La réduction de bruit active est devenue un argument de vente incontournable. Dans les faits, elle excelle sur certains sons et reste impuissante face à d'autres. Comprendre cette nuance évite la déception au moment de mettre les écouteurs à l'épreuve dans le métro.
Ce qu'elle gomme vraiment
La technologie cible les sons graves et continus : ronronnement d'un avion, moteur d'un bus, ventilation d'un bureau. Sur ces bruits réguliers, le résultat est spectaculaire. En revanche, une voix proche, un claquement de porte ou un clavier restent audibles, car ces sons sont trop variables pour être anticipés.
Le rôle de l'embout
Avant même l'électronique, c'est l'étanchéité qui fait le travail. Un embout mal ajusté laisse passer le bruit et affaiblit aussi les basses. Prenez le temps de tester les différentes tailles fournies.
- Trop petit : son qui fuit, isolation médiocre.
- Bien ajusté : maintien stable et silence renforcé.

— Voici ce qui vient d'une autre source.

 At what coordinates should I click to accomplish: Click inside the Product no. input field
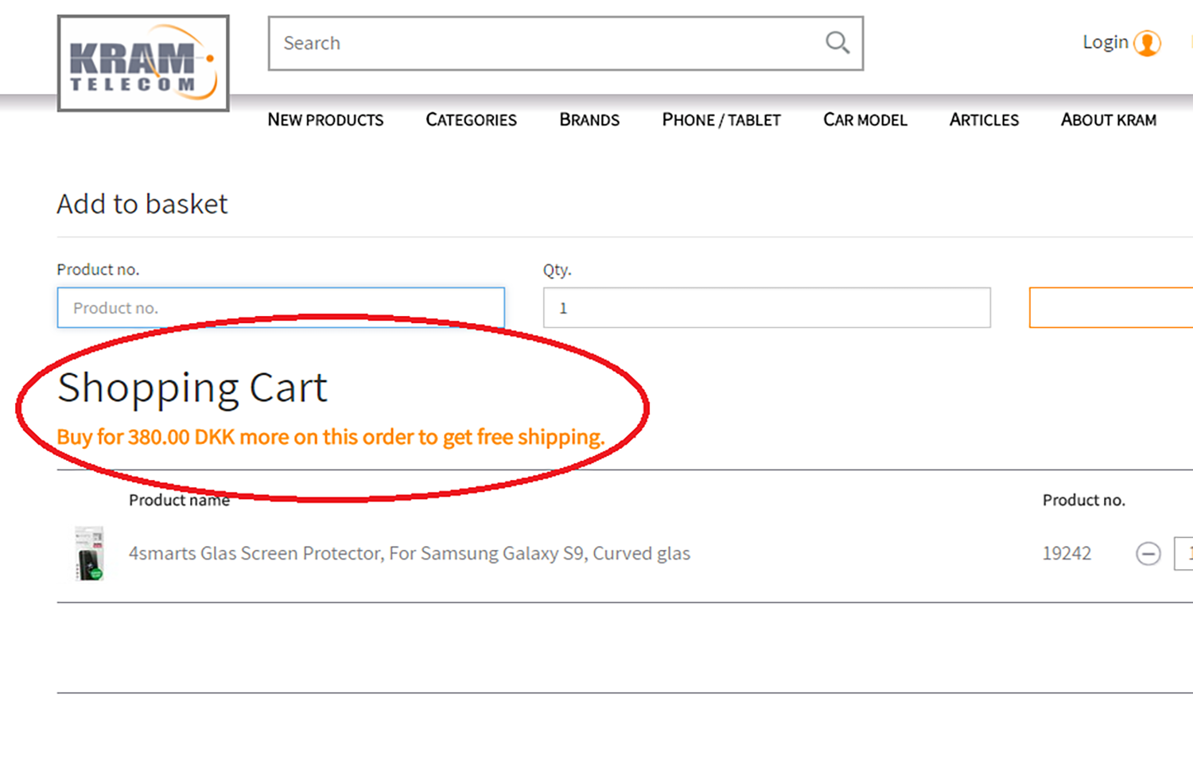(281, 307)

- Embouts mousse : souvent plus efficaces que le silicone.
Le mode transparence
La plupart des modèles proposent l'inverse de la réduction : un mode qui laisse entrer les sons extérieurs. Pratique pour entendre une annonce en gare ou discuter sans retirer les écouteurs. C'est aujourd'hui un critère aussi important que la réduction elle-même.
Avant d'acheter, testez les écouteurs dans votre environnement habituel. Une réduction de bruit efficace dans une boutique calme ne dit rien de son comportement dans un train bondé.